Opdracht:
Zet de tekst over de Terugkeerrichtlijn en de strafbaarstelling van illegaal verblijf voort, te beginnen na de laatste zin ervan.

Is het gevolg van deze uitspraak dat de strafbaarstelling van illegaliteit, die u voornemens bent in te voeren, strijdig is met de Terugkeerrichtlijn? Zo nee, waarom niet?

Antwoord 3

De uitspraak van het Europese Hof van Justitie betreft een beoordeling van de Italiaanse wet- en regelgeving. Ten aanzien van de uitwerking van het kabinetsvoornemen om te komen tot een strafbaarstelling van illegaal verblijf is op dit moment een wetsvoorstel tot aanpassing van de Vreemdelingenwet 2000 in voorbereiding. Dat wetsvoorstel zal, na voorafgaande consultatie van de meest betrokken partijen, aan de Afdeling advisering van de Raad van State worden aangeboden. Daarna zal het wetsvoorstel bij Uw Kamer worden ingediend. Het lijkt mij niet opportuun nu reeds op de behandeling van dit wetsvoorstel vooruit te lopen.

Vraag 4

Is het gevolg van deze uitspraak dat de door u voorgestelde strafbaarstelling van de overtreding van het inreisverbod (zoals bij de implementatie van de Terugkeerrichtlijn is voorzien, en welk voorstel nu ter voorlichting bij de Raad van State ligt) strijdig is met de Terugkeerrichtlijn? Zo nee, waarom niet?

Antwoord 4

In het kader van de implementatie van de Terugkeerrichtlijn heeft de Afdeling advisering van de Raad van State op dit moment een aantal door uw Kamer gestelde voorlichtingsvragen2 onder beraad over juist dit onderwerp. Gelet op de gevolgde procedure lijkt het mij verstandig niet op de uitkomsten van dit advies vooruit te lopen.

Vraag 5, 6, 7

Deelt u de mening dat uit de uitspraak volgt dat, indien de terugkeer van een uitgeprocedeerde vreemdeling niet binnen de gegeven vertrektermijn is gerealiseerd, dit geen reden mag zijn om de vreemdeling, enkel vanwege zijn illegaal verblijf in Nederland, een gevangenisstraf op te leggen? Zo nee, waarom niet?

Deelt u de mening dat derhalve uit de uitspraak volgt dat het opleggen van een gevangenisstraf, enkel op grond van het niet tijdig verlaten van Nederland door een uitgeprocedeerde vreemdeling, strijdig is met Europees recht? Zo nee, waarom niet?

Materiaal:
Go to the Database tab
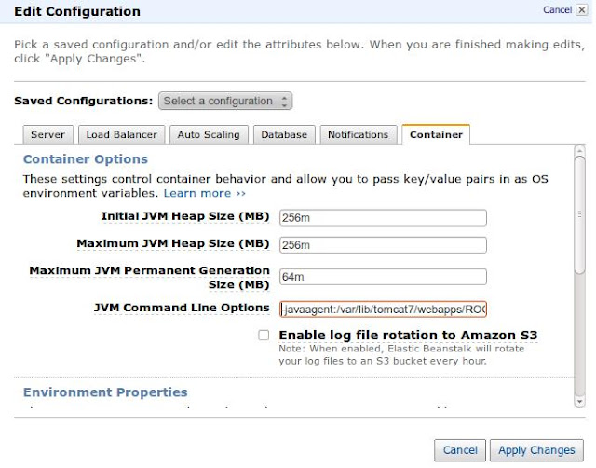596x468 pixels. click(284, 135)
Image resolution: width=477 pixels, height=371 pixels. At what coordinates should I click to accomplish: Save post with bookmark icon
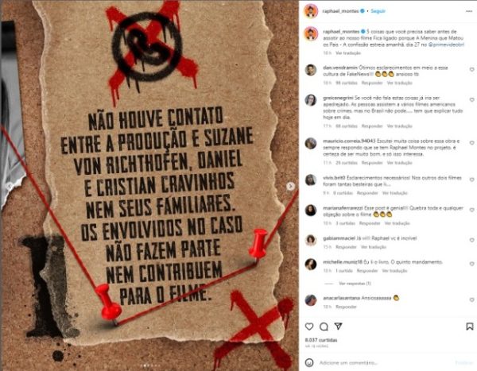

Uitwerking:
Deelt u de mening dat uit de uitspraak ondubbelzinnig volgt dat de Terugkeerrichtlijn slechts tot doel dient om in Europees verband gezamenlijke normen te bepalen voor de terugkeer van vreemdelingen, en dat het opleggen van strafrechtelijke sancties om terugkeer af te dwingen niet in overeenstemming is met dat doel? Volgt daaruit dat Nederland voornemens is de Terugkeerrichtlijn op zo’n wijze te implementeren dat deze strijdig is met Europees recht? Kunt u deze antwoorden toelichten?

Antwoord 5, 6, 7

Voor het antwoord op deze vragen verwijs ik graag naar mijn antwoord op vraag 3. Ik wil niet op het lopende wetgevingsproces vooruitlopen. Uiteraard zal staande en toekomstige wet- en regelgeving zodanig moeten zijn, dat deze niet in strijd is met Europees recht. Daarmee houd ik terdege rekening.

Vraag 8

Hoe beoordeelt u dat voorafgaand aan deze uitspraak verscheidene deskundigen op het terrein van Europees recht, de Adviescommissie voor Vreemdelingenzaken (ACVZ) en, meer in algemene zin, Europees Commissaris Malmström reeds hebben verklaard dat het strafbaar stellen van de overtreding van het inreisverbod (strafbaar stellen van illegaal verblijf) in het kader van de implementatie van de Terugkeerrichtlijn, niet strookt met die richtlijn? Waarom bent u desondanks blijven volharden in het indienen van een wetsvoorstel dat strijdig is met een Europese richtlijn? Bent u bereid gezaghebbende instanties in dit kader voortaan serieuzer te nemen?

Antwoord 8

Vanzelfsprekend ben ik bereid gezaghebbende instanties serieus te nemen. Wat uw vraag over het advies van de ACVZ betreft, verwijs ik graag naar de nadere nota naar aanleiding van het verslag waarin ik hierop reeds ben ingegaan. Verder deel ik niet uw mening dat de Europese Commissie zich tegen de strafbaarstelling van het inreisverbod zou hebben uitgesproken. In haar reactie op parlementaire vragen heeft de Europese Commissie, in lijn met hetgeen nu ook door het Hof is geoordeeld, zich uitgesproken tegen strafrechtelijke sancties die de uitvoering van de terugkeerrichtlijn belemmeren, zoals de gevangenisstraf die in de door u genoemde uitspraak aan de orde was.

Vraag 9

Hoe beoordeelt u dat de staat al meerdere malen door Europese rechters op de vingers is getikt over nationale vreemdelingrechtelijke regels en voorstellen, mede in het licht van het gedoogakkoord, dat meerdere voorstellen bevat die mogelijk strijdig zijn met bestaande Europese richtlijnen en verdragen? Deelt u de mening dat steeds meer moet worden geconcludeerd dat die voorstellen niet haalbaar zullen blijken te zijn? Kunt u dit toelichten?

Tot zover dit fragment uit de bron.